Once your site has been hacked, it is possible that the hacker has deleted your administrator account!  This, too, is also fixable.

Suspicious admin accounts have been added.

MindChip Industries| WordPress Website Hack | Malware | Spyware

If users have been added your site, but more importantly, admin accounts have been added to your site without your knowledge, your WordPress site has been hacked.

It is normal to have “subscribers” registers to your site, but most WordPress websites should have user registration turned off.  There are instances where one would want visitors to register.

Strange and unknown scripts or files are suddenly found on your server.

Some hacks use a variety of ways to infiltrate your site, and once they are in, they do whatever they want. One way to tell if your site has been hacked is if there are unknown, and odd named files, directories and scripts on your WordPress site.

Your WordPress Website is suddenly unresponsive or slow.

When extra code is injected into your WordPress site, that code can severely slow down your site. It makes sense since there is extra stuff loading in your site that shouldn’t be, and many times, these kinds of hacks are meant to eat up resources of the site, while putting a strain on the server that hosts the site.

Another way that your site can become slow is that your site becomes a victim of a distributed denial-of-service DDoS) attacks. These attacks use hacked computers from all over the world using fake IPs. What happens is there are too many requests for a single website, and that will overload the server that your WordPress Website is on.  Once this happens, (and usually on shared server hosting), the shared server system resources get maxxed out, and your site along with all the others on that server become slow.

I have a solution for this as well, since I recommend WordPress Dedicated Hosting utilizing the Google Cloud.

Your WordPress website fails to send / receive emails.

When some WordPress sites are hacked, the email function is aggressively used to spam out emails from your site. This can cause your host to shut off email functions to your site.
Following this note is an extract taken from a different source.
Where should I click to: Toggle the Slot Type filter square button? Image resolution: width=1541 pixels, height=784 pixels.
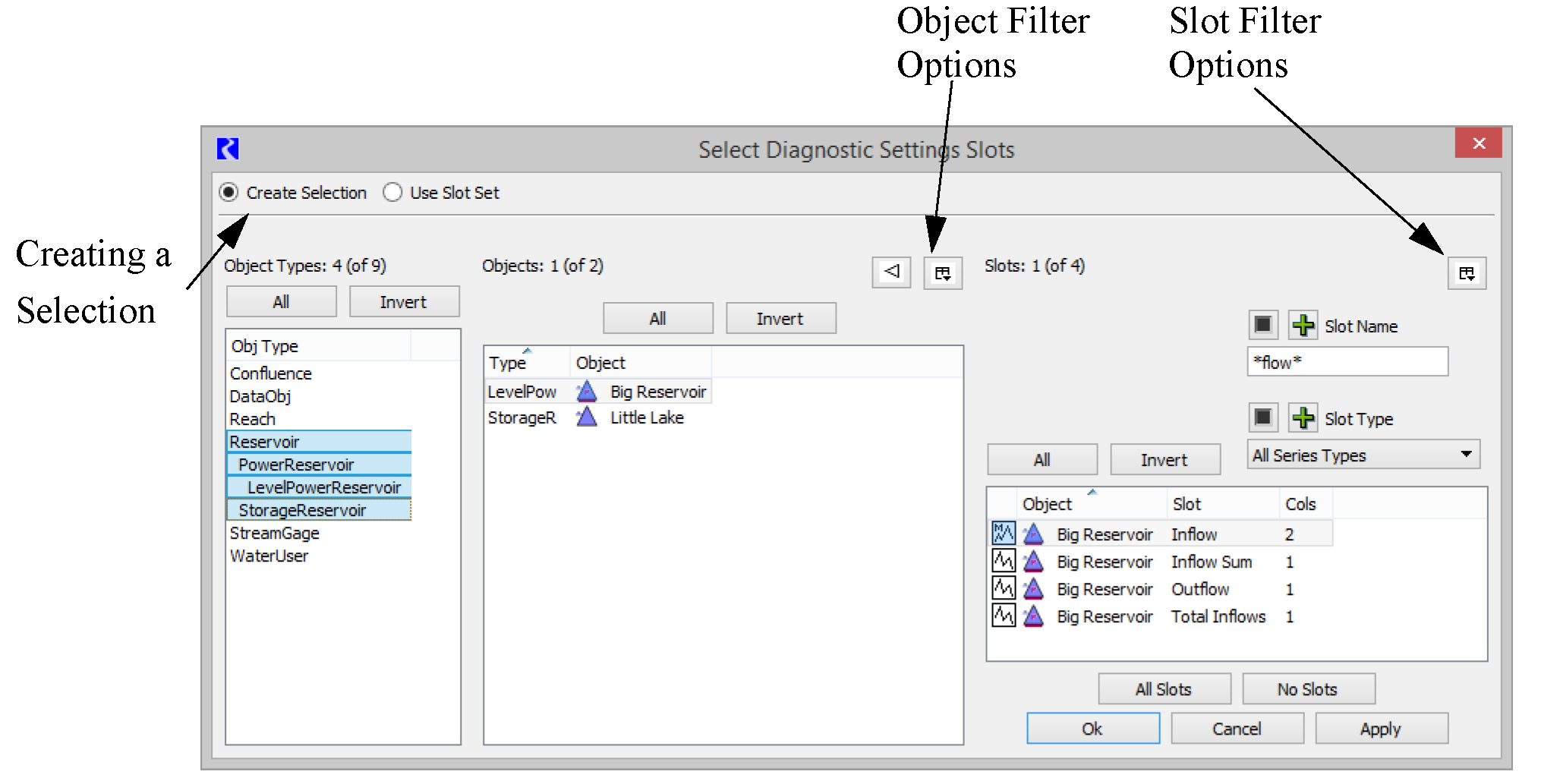click(1262, 418)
If a server gets hacked, hackers can use the server to send out spam. Most of the time, WordPress website owners usually use their hosting company to send out WordPress emails. Once the hosting company figures this out, they can shut off the email function, or even worse, your email domain gets blacklisted, and email servers will not allow emails to or from your email address.

 

There are suspicious scheduled tasks or scheduled posts.
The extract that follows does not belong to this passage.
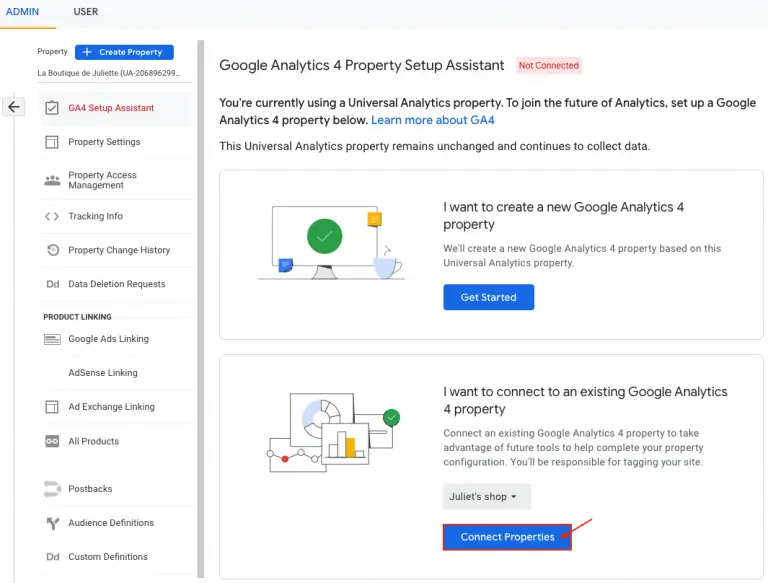Go back using the left arrow button
The image size is (768, 583).
(x=14, y=107)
If you have pages and posts that you have not created, or posts that are scheduled to publish in a future date that you have scheduled yourself, your WordPress Website has been compromised.

Server Logs show unusual activity.

Server logs show an increase in activity for pages you have not created.

When Google searching your company, your website is showing Hijacked search results (usually foreign characters)

WordPress Website Hack | Malware | Spyware

Odd URLs are showing up in searches for your website.

Popup ads or warnings saying your computer is infected

If your browser is trying to tell you something, or the WordPress site itself is triggering the popup where you never had one before, wanting you to “scan” your computer, (unless that is what your business is), your WordPress site has been hacked.

 

An unexplained decrease in website traffic

WordPress Website Hack

Has the traffic to your WordPress website decreased abruptly?

Google has a safe browsing tool that shows warnings to users regarding websites. If your WordPress Website has been hacked, Google may already know about it, and flag your site as unsafe to visit. While this is alarming, it is only temporary, and once the site has been cleaned, there is a way to get Google to re-index your site and re-verify.

Another hack includes redirecting pages of your site to some other site, which would then show up on Google Analytics as a drop in traffic.